CommoChief | May 3, 2023 at 9:48 am

The time for halting the discriminatory nature of hiring, retention and promotion decisions is way overdue. Either we want the best person or we want someone who ticks off a particular box of immutable characteristics. Either we place the highest priority on merit and competence or we don’t.

Anecdotally, I have no doubt that I was discriminated against as a cis white male from rural Alabama. Sometimes it was open and blatant, sometimes more subtle. I have been passed over by a quantifiable less qualified and ultimately unsuccessful person several times. Most times I was called in to clean up the mess after they eased the incompetent they selected out to pasture, but without the promotion or title. Following the clean up another clone of the incompetent was installed and I was again shunted aside in favor another who ticked the box the leadership wanted.

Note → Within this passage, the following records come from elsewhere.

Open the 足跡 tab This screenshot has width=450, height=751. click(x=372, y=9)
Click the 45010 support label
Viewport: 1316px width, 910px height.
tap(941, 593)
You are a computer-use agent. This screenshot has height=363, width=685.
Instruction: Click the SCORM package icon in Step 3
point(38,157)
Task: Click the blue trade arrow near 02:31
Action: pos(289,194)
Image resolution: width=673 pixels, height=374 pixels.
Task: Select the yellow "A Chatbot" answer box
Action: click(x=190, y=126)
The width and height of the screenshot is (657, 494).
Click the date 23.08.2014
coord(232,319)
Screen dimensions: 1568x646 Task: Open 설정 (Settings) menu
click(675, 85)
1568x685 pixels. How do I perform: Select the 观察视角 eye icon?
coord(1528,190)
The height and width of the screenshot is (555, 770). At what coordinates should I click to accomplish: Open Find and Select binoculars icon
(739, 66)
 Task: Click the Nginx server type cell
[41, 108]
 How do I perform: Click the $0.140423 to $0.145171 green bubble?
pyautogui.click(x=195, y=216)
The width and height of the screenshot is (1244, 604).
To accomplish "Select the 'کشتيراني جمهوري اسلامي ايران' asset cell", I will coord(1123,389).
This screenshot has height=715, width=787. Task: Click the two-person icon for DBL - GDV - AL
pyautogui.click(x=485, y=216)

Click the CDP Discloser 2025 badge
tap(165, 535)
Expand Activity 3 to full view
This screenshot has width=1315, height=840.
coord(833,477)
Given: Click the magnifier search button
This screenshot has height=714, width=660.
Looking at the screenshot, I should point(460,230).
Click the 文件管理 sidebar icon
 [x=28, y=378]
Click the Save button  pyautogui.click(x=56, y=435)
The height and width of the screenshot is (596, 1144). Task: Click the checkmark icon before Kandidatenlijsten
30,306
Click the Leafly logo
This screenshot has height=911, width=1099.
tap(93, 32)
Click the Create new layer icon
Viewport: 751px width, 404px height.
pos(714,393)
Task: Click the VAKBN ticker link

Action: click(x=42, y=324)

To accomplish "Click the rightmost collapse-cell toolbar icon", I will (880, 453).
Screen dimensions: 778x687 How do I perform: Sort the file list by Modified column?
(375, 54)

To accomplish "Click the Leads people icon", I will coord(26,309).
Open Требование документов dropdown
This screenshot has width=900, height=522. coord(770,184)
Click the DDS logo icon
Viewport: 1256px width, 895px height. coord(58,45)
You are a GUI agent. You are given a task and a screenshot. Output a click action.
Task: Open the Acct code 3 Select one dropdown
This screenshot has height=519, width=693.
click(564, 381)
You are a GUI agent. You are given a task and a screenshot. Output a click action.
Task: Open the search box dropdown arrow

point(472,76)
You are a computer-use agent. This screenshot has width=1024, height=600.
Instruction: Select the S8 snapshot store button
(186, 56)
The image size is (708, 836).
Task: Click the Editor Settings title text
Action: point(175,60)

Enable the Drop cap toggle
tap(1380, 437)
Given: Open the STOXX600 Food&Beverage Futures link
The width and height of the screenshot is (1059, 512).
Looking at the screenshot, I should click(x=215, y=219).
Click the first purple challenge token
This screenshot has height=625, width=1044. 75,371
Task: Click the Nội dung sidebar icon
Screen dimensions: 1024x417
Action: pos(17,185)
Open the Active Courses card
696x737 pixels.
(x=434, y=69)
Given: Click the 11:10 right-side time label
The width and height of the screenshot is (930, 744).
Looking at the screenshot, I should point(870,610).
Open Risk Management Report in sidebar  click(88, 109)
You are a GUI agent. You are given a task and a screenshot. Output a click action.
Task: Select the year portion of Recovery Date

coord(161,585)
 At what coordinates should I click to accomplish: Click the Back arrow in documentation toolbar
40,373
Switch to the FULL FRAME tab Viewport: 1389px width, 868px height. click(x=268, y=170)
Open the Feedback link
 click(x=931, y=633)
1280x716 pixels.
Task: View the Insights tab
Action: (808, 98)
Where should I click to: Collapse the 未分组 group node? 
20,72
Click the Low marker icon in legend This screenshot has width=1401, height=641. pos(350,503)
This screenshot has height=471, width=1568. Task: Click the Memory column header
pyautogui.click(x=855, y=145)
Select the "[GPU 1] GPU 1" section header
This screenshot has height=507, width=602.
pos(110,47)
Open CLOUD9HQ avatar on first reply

There are plenty of stereotypes and prejudices that some choose to cling to about many groups including mine. All of it is stupid when dealing with an individual. As a Gen X born post civil rights era who spent my entire life in an integrated society I have a philosophical outlook about all this. Perhaps the sort of thing I experienced was justified as a needed remedy for the discriminatory society that preceded Gen X. If so then the price has been paid in the 50+ years since the passage of the major civil rights legislation. If the impact of this discrimination v my generation suffices as the sacrifice required to prevent my children and the next generations from facing the same then I can live with it; otherwise not so much.

The best science that ideology and money can buy.

ChrisPeters | May 3, 2023 at 1:22 pm

“. . . manuscripts . . .”????

How dare they use such a word??!!??

It is correctly written, “personscripts”.

Sandra Fluke…I remember that chick. She claimed she was too poor to buy condoms or something then went on a European vacation with her boyfriend. Her 15min was about 14:30 too long

A point of clarification, Ms. Eastman? Your headline states, in part, “… biased in favor of women.” That sounds ambiguous. What do you mean by “women”?

henrybowman | May 3, 2023 at 4:25 pm

“Gendered-Oriented Funding in Academic Science Is Biased In Favor Of Women”

Struck me as a kind of duh headline. If it’s gender-oriented in the first place, you already know which gender is going to be preferred. I don’t know of any gender-oriented program that is biased towards men, except for free prostate cancer screenings, and I’m still waiting for those.

“manuscripts written by women were predicted to be 5% more likely to be accepted than manuscripts written by men”

It’s the Guilt Premium. Or the Virtue Signaling Premium, however you want to look at it. It’s the same premium enjoyed by, say, black presidential candidates.

All of these “studies” say women are treated better, but then conclude “no gender bias”. Sorry, just because the bias isn’t in the direction you were looking for doesn’t mean there’s no bias.

” the hypothetical scenario that all authors were either men or women”

Huh??!!? Hypothetical?????!?!?!?!

Sandra Fluke? Is that slut back again?

bullhubbard | May 4, 2023 at 9:54 am

I reject the conclusion. It’s not so much that “the time has come for a serious reassessment of gender-based funding,” but that the time has come to abandon higher ed entirely. It is past reforming short of a total purge of existing faculty and a repurposing of mission, like what Rufo and company are doing in Florida, but on a national scale.